**Your instructions**
Copy the records from the line containing "Image resolution: width=628, height=2576." through the line containing "Entrada más reciente (92, 2501)", requests included, and raise every answer coordinate by 92.

+ + +

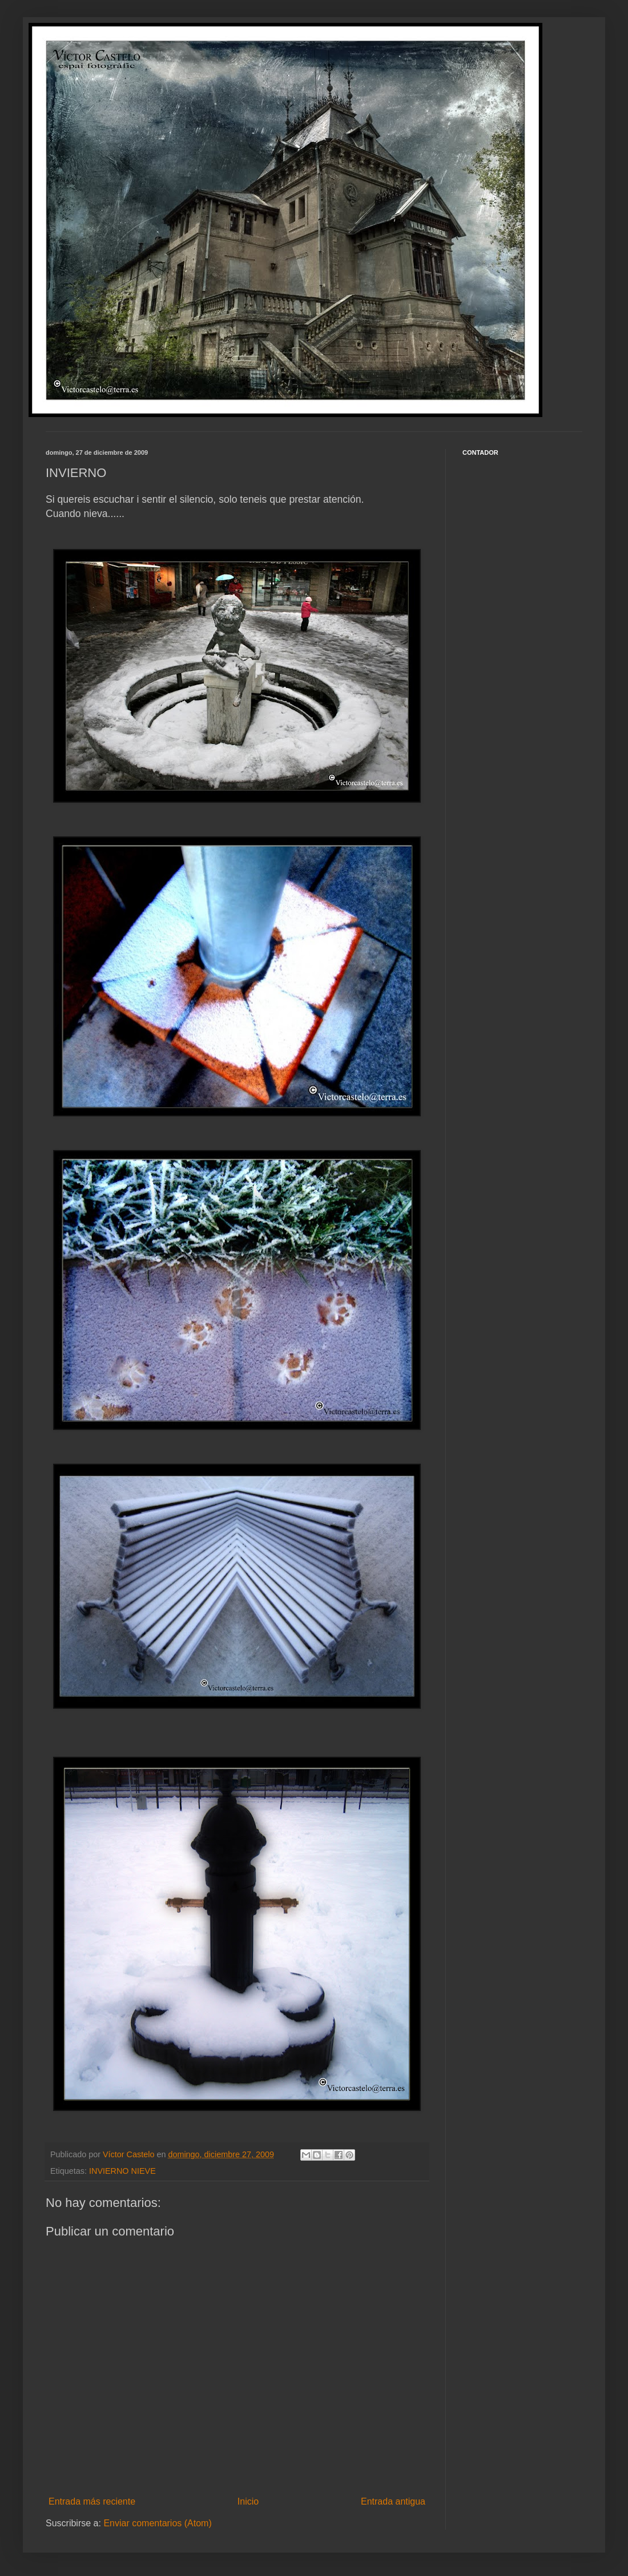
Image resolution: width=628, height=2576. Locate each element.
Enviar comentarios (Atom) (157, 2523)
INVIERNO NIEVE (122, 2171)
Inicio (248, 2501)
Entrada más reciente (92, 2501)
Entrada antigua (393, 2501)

+ + +

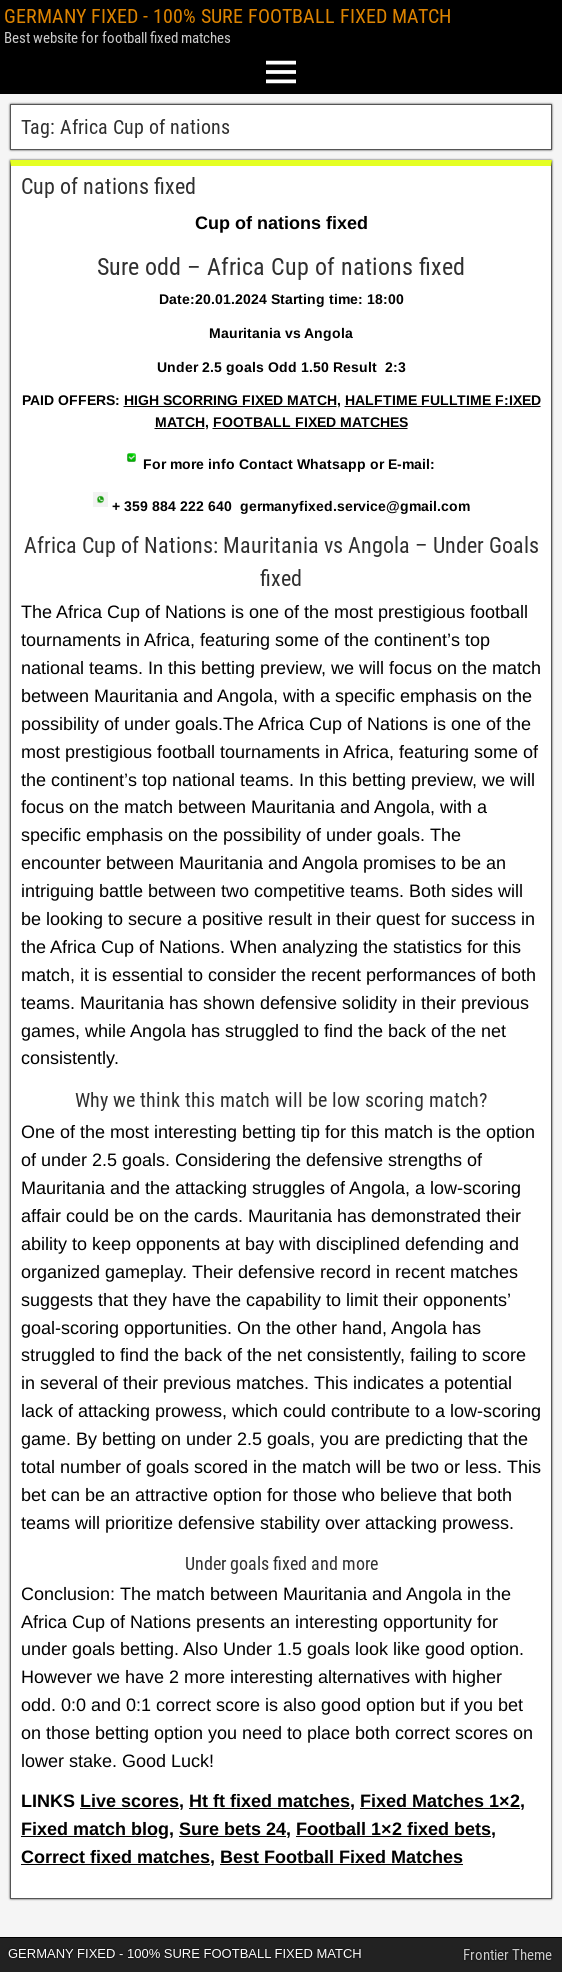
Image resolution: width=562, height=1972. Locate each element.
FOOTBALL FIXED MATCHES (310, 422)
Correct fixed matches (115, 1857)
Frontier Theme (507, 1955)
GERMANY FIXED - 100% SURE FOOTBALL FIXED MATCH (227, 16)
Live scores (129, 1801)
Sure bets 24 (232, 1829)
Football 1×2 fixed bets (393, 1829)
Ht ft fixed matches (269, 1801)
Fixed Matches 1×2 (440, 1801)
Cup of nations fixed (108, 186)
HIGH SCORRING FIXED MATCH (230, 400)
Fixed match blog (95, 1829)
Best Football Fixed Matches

+ + +

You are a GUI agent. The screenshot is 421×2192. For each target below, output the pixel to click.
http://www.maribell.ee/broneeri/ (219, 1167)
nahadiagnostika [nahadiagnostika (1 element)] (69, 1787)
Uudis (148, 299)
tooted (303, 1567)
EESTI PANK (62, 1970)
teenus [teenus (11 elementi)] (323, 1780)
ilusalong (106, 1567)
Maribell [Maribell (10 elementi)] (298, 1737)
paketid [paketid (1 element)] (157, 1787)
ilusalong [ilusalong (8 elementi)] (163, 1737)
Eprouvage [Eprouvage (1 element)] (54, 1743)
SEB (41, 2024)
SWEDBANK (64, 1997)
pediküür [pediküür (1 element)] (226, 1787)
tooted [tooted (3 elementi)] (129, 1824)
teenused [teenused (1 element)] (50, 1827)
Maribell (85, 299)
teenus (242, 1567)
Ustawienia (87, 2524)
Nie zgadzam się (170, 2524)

+ + +

**Full answer**
Image resolution: width=628, height=2576. Locate each element.
Enviar comentarios (Atom) (249, 2615)
INVIERNO NIEVE (214, 2263)
Inicio (340, 2593)
Entrada más reciente (184, 2593)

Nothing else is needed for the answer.